**Given passage:**
━━━━━━

I only met Richard in December 2019, at the first meeting of the Coastal and Marine Working Group of the newly-established Mills administration Maine Climate Council.  Richard was not officially one of the select Working Group members, so he attended on his own, as a public observer.  Richard knows how to observe.  I wonder if this gift comes from over three decades on the water, where survival depends on being an expert at “observing” the world around you.

In this meeting, when it came time for the public participants in the room to introduce themselves, this is my best recollection of what Richard said (quotes are used with liberty—even Richard can’t remember exactly what he said):

“I see a lot of people on the Working Group with impressive credentials after their names, but I don’t see fishermen.  It’s their livelihoods that are impacted right now  by climate change.”  The significance of his comment, made gently but with deceptive precision, was so self-evident once stated that it hung in awkward silence for what seemed like minutes.

At the first coffee break, I made my way straight to Richard.  In the context of his comment, having a Ph.D. was embarrassing.  I wanted to—but didn’t—apologize to Richard for being on the Working Group.  He should be on the Working Group.  Not me.

━━━━━━

**To-do list:**
a – From the passage about Richard and the Maine Climate Council, extract everything from "At the first coffee" down to "Group.  Not me.".
b – In the listing, reproduce everything from the line containing "You are a computer-use agent. Viewport: 1300px" down to the line containing "point(21,511)", replacing "email" with "message" and leaving everything else unchanged. Return only those lines.

━━━━━━

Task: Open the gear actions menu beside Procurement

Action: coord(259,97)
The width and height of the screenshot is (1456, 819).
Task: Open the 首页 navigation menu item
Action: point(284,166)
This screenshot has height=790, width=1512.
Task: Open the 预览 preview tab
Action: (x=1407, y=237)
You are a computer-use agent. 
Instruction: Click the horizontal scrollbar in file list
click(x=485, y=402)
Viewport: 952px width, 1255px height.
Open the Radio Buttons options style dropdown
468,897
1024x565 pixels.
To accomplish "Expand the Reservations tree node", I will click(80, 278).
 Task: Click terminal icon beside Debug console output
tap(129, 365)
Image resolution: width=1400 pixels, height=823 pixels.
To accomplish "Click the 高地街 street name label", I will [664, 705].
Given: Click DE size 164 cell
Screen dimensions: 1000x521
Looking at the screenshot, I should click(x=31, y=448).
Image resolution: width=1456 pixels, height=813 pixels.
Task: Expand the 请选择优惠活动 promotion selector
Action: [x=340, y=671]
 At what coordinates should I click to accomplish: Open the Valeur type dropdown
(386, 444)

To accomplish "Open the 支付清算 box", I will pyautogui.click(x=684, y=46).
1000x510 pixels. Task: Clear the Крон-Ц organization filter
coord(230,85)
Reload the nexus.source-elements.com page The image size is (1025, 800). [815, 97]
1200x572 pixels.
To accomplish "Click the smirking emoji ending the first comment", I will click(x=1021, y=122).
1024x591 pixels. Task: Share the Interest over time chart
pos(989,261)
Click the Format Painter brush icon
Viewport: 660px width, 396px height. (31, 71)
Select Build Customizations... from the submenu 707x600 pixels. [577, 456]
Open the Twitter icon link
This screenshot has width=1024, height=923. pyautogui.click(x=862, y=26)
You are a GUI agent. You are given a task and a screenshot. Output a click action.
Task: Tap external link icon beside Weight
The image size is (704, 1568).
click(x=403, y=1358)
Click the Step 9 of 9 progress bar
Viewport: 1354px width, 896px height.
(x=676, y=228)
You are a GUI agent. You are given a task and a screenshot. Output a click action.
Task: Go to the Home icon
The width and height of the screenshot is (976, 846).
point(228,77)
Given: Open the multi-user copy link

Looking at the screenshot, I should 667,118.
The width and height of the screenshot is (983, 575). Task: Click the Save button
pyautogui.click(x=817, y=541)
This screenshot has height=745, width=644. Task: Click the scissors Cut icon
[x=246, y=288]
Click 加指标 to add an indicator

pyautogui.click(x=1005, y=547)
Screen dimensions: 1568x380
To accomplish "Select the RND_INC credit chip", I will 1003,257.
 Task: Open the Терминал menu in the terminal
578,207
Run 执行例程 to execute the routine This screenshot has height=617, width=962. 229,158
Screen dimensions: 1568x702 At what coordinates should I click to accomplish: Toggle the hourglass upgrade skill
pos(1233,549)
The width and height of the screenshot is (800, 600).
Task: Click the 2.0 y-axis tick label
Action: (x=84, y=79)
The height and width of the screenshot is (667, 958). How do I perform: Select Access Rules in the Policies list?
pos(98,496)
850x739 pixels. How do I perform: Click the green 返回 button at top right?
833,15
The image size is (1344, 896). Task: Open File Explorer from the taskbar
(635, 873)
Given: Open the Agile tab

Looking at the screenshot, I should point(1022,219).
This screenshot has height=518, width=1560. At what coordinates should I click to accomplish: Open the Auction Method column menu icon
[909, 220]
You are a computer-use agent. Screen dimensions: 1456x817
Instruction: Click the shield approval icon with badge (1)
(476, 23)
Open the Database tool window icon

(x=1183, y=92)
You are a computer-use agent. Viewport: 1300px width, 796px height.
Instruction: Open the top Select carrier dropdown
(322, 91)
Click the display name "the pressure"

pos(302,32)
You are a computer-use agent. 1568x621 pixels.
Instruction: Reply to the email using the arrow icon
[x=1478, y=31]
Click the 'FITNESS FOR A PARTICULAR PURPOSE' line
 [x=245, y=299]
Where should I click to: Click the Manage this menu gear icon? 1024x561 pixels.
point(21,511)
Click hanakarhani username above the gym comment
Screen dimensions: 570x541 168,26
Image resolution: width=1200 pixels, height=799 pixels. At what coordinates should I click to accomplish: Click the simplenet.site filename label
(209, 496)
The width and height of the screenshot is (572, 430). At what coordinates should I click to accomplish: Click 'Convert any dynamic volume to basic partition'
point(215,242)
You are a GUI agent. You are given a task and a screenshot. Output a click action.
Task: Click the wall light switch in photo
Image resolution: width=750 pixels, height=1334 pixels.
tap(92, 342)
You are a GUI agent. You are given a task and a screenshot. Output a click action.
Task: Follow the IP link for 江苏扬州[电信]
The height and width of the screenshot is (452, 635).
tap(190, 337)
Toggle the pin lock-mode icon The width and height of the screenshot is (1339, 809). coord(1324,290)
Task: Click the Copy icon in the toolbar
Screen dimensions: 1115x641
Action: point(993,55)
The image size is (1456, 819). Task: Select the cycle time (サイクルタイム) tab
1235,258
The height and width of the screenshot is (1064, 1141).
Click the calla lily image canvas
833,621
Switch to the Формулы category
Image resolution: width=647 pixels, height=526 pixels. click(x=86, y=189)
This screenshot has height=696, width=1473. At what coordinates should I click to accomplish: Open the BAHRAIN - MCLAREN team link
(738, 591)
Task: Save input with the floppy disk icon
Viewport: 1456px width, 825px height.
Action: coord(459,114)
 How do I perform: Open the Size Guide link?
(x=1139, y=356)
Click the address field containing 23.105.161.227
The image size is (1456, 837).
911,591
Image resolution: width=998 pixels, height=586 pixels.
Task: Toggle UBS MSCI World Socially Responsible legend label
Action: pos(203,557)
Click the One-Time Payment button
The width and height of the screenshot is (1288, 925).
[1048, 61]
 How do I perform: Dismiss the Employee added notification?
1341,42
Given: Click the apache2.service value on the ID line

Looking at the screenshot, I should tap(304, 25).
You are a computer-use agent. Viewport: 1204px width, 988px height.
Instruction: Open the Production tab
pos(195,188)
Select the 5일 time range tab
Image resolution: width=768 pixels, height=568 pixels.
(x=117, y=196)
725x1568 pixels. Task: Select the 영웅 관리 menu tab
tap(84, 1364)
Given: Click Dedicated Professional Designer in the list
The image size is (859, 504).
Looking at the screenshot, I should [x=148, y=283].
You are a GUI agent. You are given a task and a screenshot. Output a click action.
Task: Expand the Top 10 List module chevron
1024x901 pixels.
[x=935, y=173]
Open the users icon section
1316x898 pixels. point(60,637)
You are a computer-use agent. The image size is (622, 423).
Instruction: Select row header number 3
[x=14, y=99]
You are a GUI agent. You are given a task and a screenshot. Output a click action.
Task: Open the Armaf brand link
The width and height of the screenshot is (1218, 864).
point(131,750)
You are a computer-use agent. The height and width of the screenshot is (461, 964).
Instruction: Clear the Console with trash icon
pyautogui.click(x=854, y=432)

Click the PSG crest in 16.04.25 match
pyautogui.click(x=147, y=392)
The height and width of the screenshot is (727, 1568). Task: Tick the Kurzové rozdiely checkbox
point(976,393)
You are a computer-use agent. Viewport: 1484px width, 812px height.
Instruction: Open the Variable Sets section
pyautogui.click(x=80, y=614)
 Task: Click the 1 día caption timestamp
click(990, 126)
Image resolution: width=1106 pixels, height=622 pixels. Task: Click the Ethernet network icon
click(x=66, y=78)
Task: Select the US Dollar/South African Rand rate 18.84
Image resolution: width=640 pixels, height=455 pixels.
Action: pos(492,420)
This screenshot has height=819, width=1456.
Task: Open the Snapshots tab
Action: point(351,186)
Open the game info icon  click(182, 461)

━━━━━━

**Task responses:**
a –
At the first coffee break, I made my way straight to Richard.  In the context of his comment, having a Ph.D. was embarrassing.  I wanted to—but didn’t—apologize to Richard for being on the Working Group.  He should be on the Working Group.  Not me.

b –
You are a computer-use agent. Viewport: 1300px width, 796px height.
Instruction: Open the top Select carrier dropdown
(322, 91)
Click the display name "the pressure"

pos(302,32)
You are a computer-use agent. 1568x621 pixels.
Instruction: Reply to the message using the arrow icon
[x=1478, y=31]
Click the 'FITNESS FOR A PARTICULAR PURPOSE' line
 [x=245, y=299]
Where should I click to: Click the Manage this menu gear icon? 1024x561 pixels.
point(21,511)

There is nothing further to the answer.